Cette cause de mortalité est quatre fois plus fréquente chez les hypocondriaques
Aussi surprenant que cela puisse paraître, les personnes se souciant le plus de leur santé seraient des patients plus à risque que les autres.
Se préoccuper de sa santé a ses limites ! Le 13 décembre 2023, la revue médicale JAMA Psychiatry publie une étude dirigée par le professeur David Mataix-Cols de l'Institut Karolinska en Suède. Celle-ci a pour visée d'étudier le cas de 4 129 personnes de plus de 24 ans entre 1997 et 2020 catégorisées comme souffrant d'hypocondrie. Pour rappel, cette pathologie désigne un trouble d'anxiété lié à la peur d'attraper une maladie grave. Ces personnes sont incapables de se débarrasser de cette angoisse malgré des tests médicaux. Elles ont parfois tendance à changer de médecin ou même à fuir les consultations. Ainsi, 4 129 patients hypocondriaques ont été comparés à 41 290 personnes lambdas, de même âge, sexe et nationalité.
Pour réaliser cette étude, ils ont utilisé une mesure appelée "années-personnes" qui prend en compte le nombre de personnes et la durée pendant laquelle elles ont été suivies. Le taux de mortalité a été analysé dans ces deux cas et le verdict est sans appel. Au cours de l'étude, 268 personnes souffrant d'hypocondrie et 1 761 personnes sans hypocondrie sont décédées, Les résultats démontrent un taux accru de mortalité toutes causes confondues chez les individus atteints d'hypocondrie par rapport aux autres.
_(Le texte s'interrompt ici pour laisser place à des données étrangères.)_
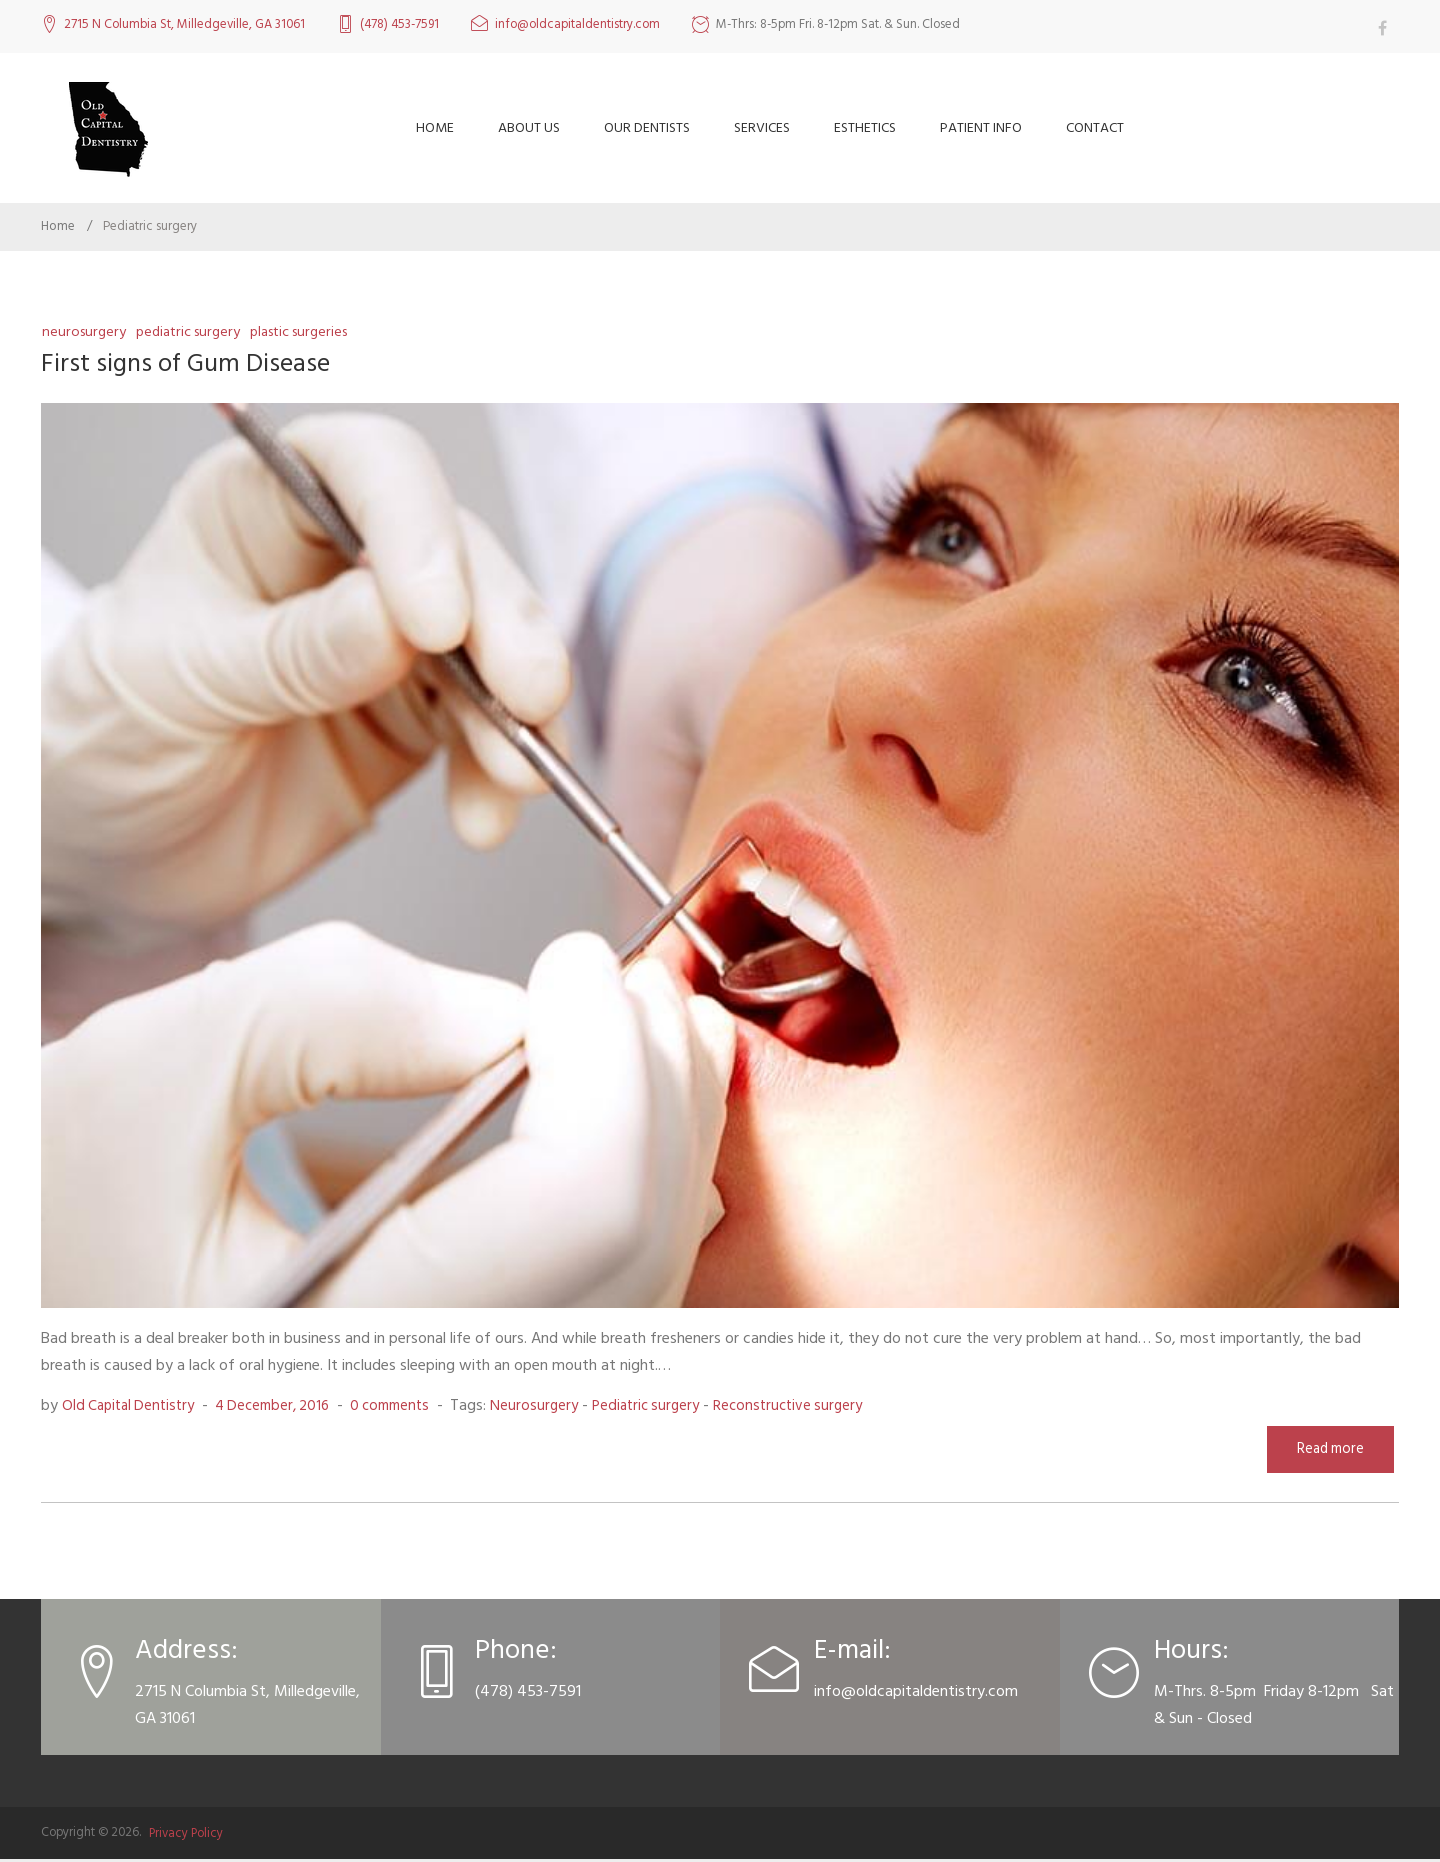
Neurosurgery (84, 331)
Le taux de décès était ainsi de 8,5 chez les hypocondriaques contre 5,5 chez les autres, pour 1 000 années-personnes. Les personnes hypocondriaques sont décédées plus jeunes que les autres, soit à l'âge moyen de 70 ans contre 75 ans. Elles avaient plus de chances de mourir de causes naturelles (maladies circulatoires et respiratoires par exemple). comme de causes non naturelles. Parmi ces dernières, la plupart des décès ont été attribués au suicide, avec un risque quatre fois plus élevé. Cette cause de mortalité chez les patients atteints d'hypocondrie peut être évitée, c'est pourquoi il est nécessaire de mettre en place un traitement.
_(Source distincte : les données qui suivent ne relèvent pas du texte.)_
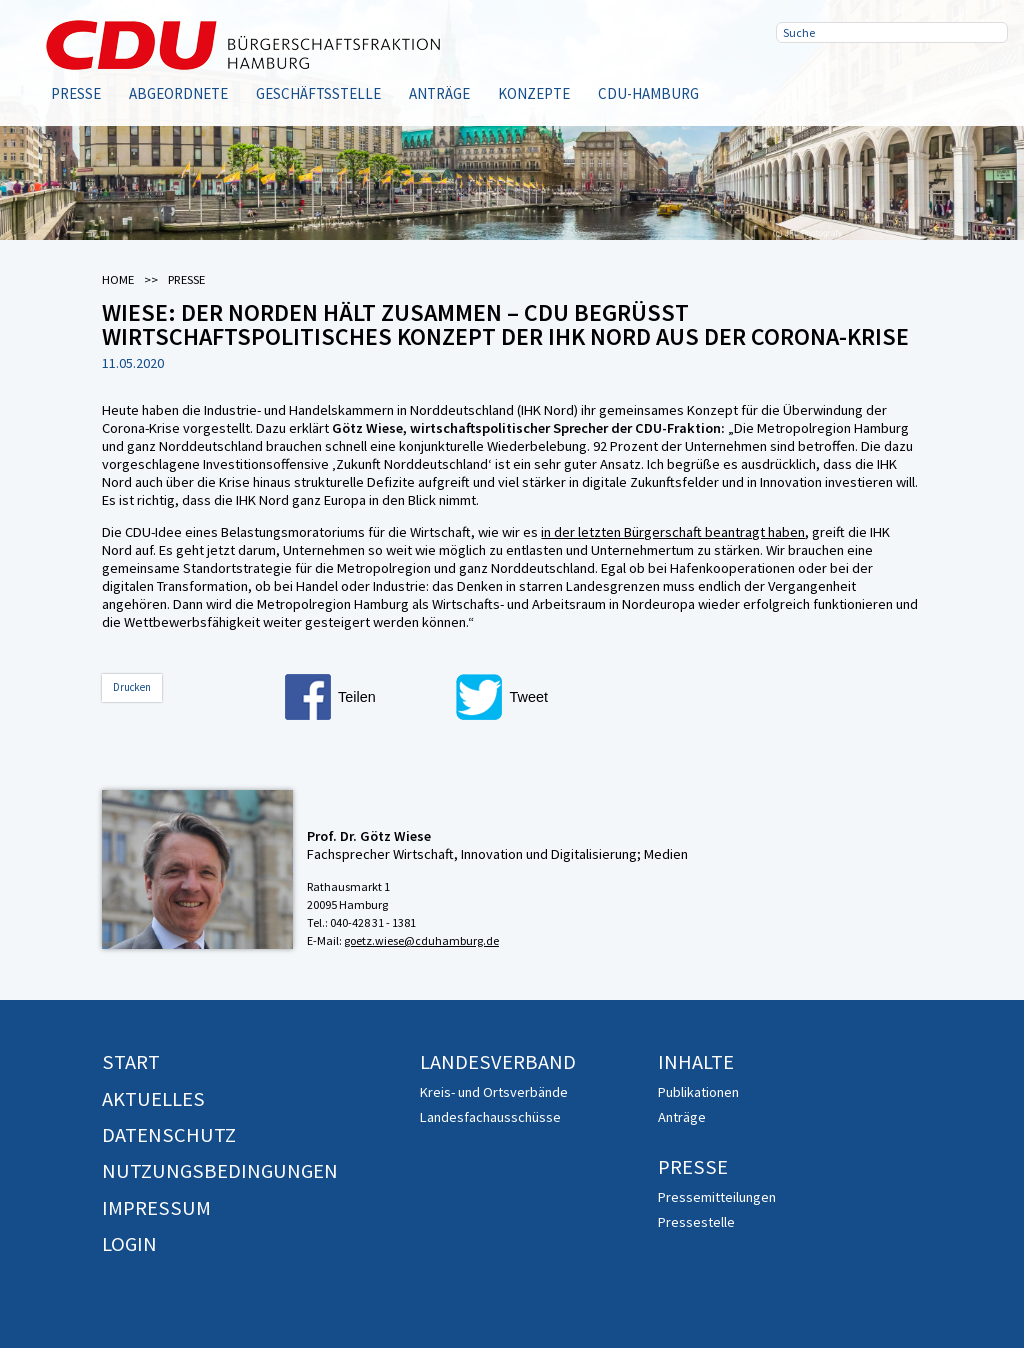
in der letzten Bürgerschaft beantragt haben (673, 532)
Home (118, 279)
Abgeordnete (178, 93)
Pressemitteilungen (717, 1197)
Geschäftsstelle (318, 93)
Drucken (132, 687)
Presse (76, 93)
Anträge (439, 93)
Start (131, 1062)
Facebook (798, 80)
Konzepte (534, 93)
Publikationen (698, 1092)
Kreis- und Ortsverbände (494, 1092)
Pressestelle (696, 1222)
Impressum (156, 1208)
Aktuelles (153, 1099)
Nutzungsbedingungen (220, 1171)
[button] (365, 697)
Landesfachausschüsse (490, 1117)
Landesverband (498, 1062)
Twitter (862, 80)
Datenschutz (169, 1135)
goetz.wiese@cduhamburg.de (421, 940)
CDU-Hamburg (648, 93)
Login (129, 1244)
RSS (926, 80)
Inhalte (696, 1062)
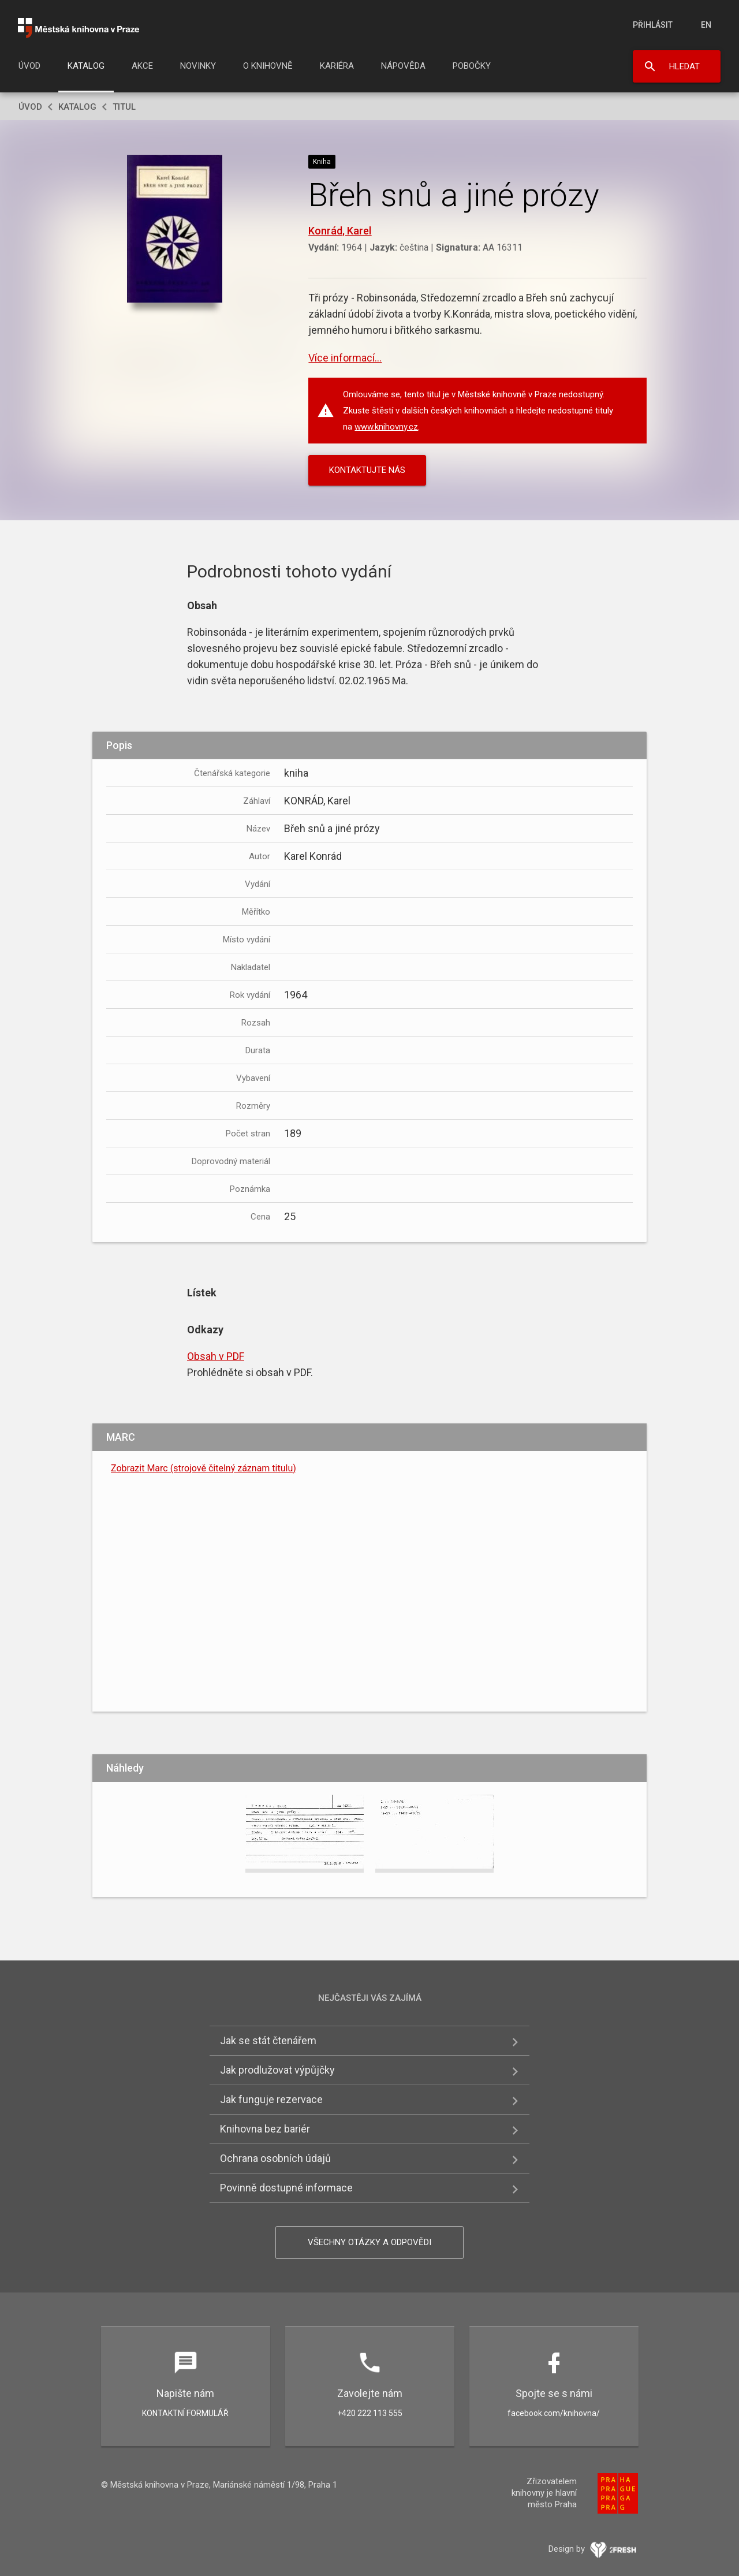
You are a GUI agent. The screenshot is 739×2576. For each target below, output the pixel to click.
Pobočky (472, 66)
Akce (142, 66)
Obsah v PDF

"L'hypocondrie est souvent considérée comme secondaire"
"L'amélioration de la détection et de l'accès à des soins fondés sur des données probantes devrait être une priorité" ont estimé les auteurs dans leurs conclusions. Avant de souligner que l'hypocondrie est notamment "sous-diagnostiquée en Suède" avec seulement 4 000 cas enregistrés dans les services spécialisés en 20 ans. "Ce faible nombre s'explique notamment par le fait que les symptômes de l'hypocondrie sont souvent considérés à tort comme secondaires par rapport à d'autres troubles psychiatriques (par exemple, la dépression ou l'anxiété), par le fait que les individus ne sont pas pris au sérieux par les professionnels de la santé et par le fait que le diagnostic est stigmatisé." Comme la plupart des troubles anxieux, l'hypocondrie peut être prise en charge par une psychothérapie. Le docteur Christophe Bagot recommande notamment d'entamer une thérapie cognitive et comportementale visant à déceler les sources de l'hypocondrie et travailler dessus grâce à des exercices quotidiens. Autre thérapie conseillée : l'EMDR, soit une psychothérapie par mouvements oculaires qui cible les mémoires traumatiques des individus. Les antidépresseurs et tranquillisants sont à éviter chez les personnes hypocondriaques, car ils pourraient accroître leurs angoisses.